Sunday, October 15, 2017

In Plain Sight



Mr. Trump is conducting an experiment in advertising and power. It is beyond cynical, because the premise is patently contradictory. His presumption is the same as when he suggested, during his campaign, that he could actually shoot someone and be forgiven. (This is more or less what the nice folks grinning and chortling around the lynched in the many keepsake postcards from that era are also presuming.) His experiment is also entirely devoid of any empathy, which is one of his weird personality traits. See, e.g., the towel toss in Puerto Rico. If Trump remains in power he will be tossing paper towels to the ravaged in eastern Kentucky and West Virginia, and no doubt his supporters in the throng will catch them with joy as the mineral wealth of those places they live will be even more quickly transferred to the billionaires who support Trump's policies. By then Puerto Rico will be losing its able-bodied population even more quickly, and valuable beach front real estate will pass into the hands of the main land monied.

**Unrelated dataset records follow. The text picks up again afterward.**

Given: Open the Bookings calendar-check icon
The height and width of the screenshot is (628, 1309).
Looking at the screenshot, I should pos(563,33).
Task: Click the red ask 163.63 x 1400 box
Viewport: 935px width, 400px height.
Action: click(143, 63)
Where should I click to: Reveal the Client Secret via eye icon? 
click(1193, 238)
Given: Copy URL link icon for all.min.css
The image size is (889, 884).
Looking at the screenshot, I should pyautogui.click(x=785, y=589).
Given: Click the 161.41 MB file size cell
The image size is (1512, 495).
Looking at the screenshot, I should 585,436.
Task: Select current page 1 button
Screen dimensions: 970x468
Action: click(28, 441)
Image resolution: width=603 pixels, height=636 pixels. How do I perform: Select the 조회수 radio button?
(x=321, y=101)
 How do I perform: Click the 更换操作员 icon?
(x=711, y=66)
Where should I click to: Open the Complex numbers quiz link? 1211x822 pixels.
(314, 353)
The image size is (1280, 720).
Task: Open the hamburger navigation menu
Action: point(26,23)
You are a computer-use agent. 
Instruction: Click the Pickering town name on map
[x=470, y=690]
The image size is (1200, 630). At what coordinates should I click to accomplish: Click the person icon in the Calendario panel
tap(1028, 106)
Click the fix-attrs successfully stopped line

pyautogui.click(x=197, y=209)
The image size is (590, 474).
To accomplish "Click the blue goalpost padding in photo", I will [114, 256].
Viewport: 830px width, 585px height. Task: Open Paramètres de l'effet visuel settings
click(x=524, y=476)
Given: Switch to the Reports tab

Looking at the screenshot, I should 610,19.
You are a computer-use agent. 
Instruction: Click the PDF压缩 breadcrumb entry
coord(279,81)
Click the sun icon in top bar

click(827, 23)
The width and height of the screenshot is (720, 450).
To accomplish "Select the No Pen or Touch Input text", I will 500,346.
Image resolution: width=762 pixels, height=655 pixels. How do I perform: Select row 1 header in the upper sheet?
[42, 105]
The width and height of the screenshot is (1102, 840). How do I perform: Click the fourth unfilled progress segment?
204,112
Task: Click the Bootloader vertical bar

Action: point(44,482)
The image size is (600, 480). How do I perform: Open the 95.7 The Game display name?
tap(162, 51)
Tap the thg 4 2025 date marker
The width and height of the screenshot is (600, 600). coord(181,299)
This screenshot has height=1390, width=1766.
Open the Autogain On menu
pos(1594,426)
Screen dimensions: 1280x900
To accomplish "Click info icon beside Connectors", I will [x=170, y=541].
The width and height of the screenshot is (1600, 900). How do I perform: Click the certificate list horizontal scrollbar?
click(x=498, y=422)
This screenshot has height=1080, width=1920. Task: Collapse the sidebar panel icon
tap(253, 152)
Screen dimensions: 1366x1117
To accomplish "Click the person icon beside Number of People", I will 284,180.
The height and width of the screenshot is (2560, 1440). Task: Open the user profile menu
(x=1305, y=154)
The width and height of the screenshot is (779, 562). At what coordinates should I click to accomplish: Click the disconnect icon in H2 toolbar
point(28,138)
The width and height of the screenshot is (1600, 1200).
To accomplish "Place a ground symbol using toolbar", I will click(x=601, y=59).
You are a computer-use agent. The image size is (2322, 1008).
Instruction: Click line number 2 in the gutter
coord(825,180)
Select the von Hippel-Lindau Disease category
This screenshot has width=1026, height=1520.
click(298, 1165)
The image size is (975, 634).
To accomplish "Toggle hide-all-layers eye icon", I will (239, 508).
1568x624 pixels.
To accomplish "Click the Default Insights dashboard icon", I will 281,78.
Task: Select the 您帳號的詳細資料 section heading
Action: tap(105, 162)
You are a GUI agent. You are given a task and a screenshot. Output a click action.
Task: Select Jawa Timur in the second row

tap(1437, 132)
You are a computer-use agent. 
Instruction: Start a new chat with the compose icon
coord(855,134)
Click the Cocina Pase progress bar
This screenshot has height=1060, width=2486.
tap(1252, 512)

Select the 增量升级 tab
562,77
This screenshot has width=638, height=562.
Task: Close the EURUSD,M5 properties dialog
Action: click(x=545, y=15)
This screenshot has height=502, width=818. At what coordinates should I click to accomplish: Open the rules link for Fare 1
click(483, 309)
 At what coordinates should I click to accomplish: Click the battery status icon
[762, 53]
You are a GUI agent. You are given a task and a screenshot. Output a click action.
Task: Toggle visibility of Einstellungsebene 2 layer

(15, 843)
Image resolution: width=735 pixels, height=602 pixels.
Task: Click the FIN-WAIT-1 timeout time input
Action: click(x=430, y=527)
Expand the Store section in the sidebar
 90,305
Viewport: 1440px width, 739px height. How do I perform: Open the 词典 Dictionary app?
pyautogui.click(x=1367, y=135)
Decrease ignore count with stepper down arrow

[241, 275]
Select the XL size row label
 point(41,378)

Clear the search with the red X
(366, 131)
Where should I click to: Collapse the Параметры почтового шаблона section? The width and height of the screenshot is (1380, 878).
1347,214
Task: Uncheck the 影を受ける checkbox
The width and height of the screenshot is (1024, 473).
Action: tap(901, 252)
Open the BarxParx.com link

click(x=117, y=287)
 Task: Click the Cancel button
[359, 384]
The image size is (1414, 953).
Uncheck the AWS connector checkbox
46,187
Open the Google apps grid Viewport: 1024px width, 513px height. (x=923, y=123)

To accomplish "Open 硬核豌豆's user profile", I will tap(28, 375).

Here is the contradiction embedded in Trump's experiment. He calls on every one, as a patriotic duty, to perform a particular ritual to "honor" the anthem and the flag. There will be no exceptions, and he suggests that any who make such efforts should be fired from their jobs. While he's referring explicitly to the NFL, he is presenting a universal policy at least in theory. Anyone who has a job should lose it, or be in some way punished, should they be "caught" failing this test of patriotism. This is the new "where's his flag pin?" The experiment is having remarkable success, although Trump is trying to leverage his own oligarch "class," and most of these folks are quite aware that their football money comes from the labor of highly skilled, mostly black athletes who are acutely aware of the problem of police racial attitudes in their own communities and who want to do something to change these attitudes. Nonetheless, when Aaron Rodgers suggested that his fans in Green Bay all link arms in the stadium during the National Anthem to express solidarity with the underlying problem of government racism, the fans (many of them) booed Rodgers during the Anthem.

As Rodgers noted in later comments, booing him during the Anthem was as "disrespectful" to the Anthem as anything he'd done. But Trump's experiment was to some degree proved. Cognitive dissonance was not an impediment to his exercise of power. And presumably the dissonance already embedded in the whole idea of being coerced into a patriotic gesture was similarly disarmed. Any number of veterans, of any number of wars, will tell you that they weren't fighting for a scrap of cloth, or a song, but for the freedom America stands for. If you want to think about this for a brief moment, consider the apparently most patriotic country in the world, North Korea. There is universal fealty in North Korea for the government and its leader. Mr. Kim Jong Un has made it clear that there are existential and immediate consequences to any apparent lack of support. He has shown that he will have you shot, or sent to the salt mine.

This is what Mr. Trump is also suggesting. Whether you lose your job, or get shot, is merely a matter of degree. And I'll posit another thought experiment here. If Libby and I go up to Martinsville for the NASCAR race in a couple of weeks (as we've done for nearly a decade, spring and fall), and if we were to wear Kaepernick jerseys and sit for the national anthem, and the race track prayer, and the flyover, my prediction would be that we'd be likely hit in the head by a full beer can or several flung from well above and behind us. That, of course, could even be a death sentence. Thus is American patriotism currently enforced in the land of NASCAR, which supported Trump's campaign almost 100%. But in truth, of course, patriotism cannot be ordered or enforced or bought and paid for. Patriotism is like love that way. It comes from within. The football players who were kneeling during the Anthem were expressing the same patriotism and respect as most of the fans who were standing with their hands over their hearts.

I saw an interview with a participant in the so-called "Values Summit" that Mr. Trump and Mr. Bannon addressed last Friday and Saturday:

Mandeville, Louisiana-resident Denise Hopkins called it “absolute nonsense” that Bannon gave a platform to white nationalists.

“You know what’s emboldened neo-Nazis?” she countered. “Eight years of the previous regime saying ‘all white people are terrible and you have to pay back for what someone did 200 years ago’ and stir up racial stuff.”


Funny. I never heard Mr. Obama or his supporters or representatives say, not even one time, that "all white people are terrible." I guess you have your cognitive dissonance, and you have your projection, which might be a kind of psychological defense against the experience of such dissonance. How does one deal with the plain fact of Tamir Rice if any acknowledgement of collective grief is psychologically impossible.

There's a dissonance in the observation of a lot of nice people just having a good time together, if you harbor a burning hatred in your soul. You want to scream, "Fuck Your Feelings." Sometimes you even end up here:


Mr. Trump's experiment is working. God bless the USA.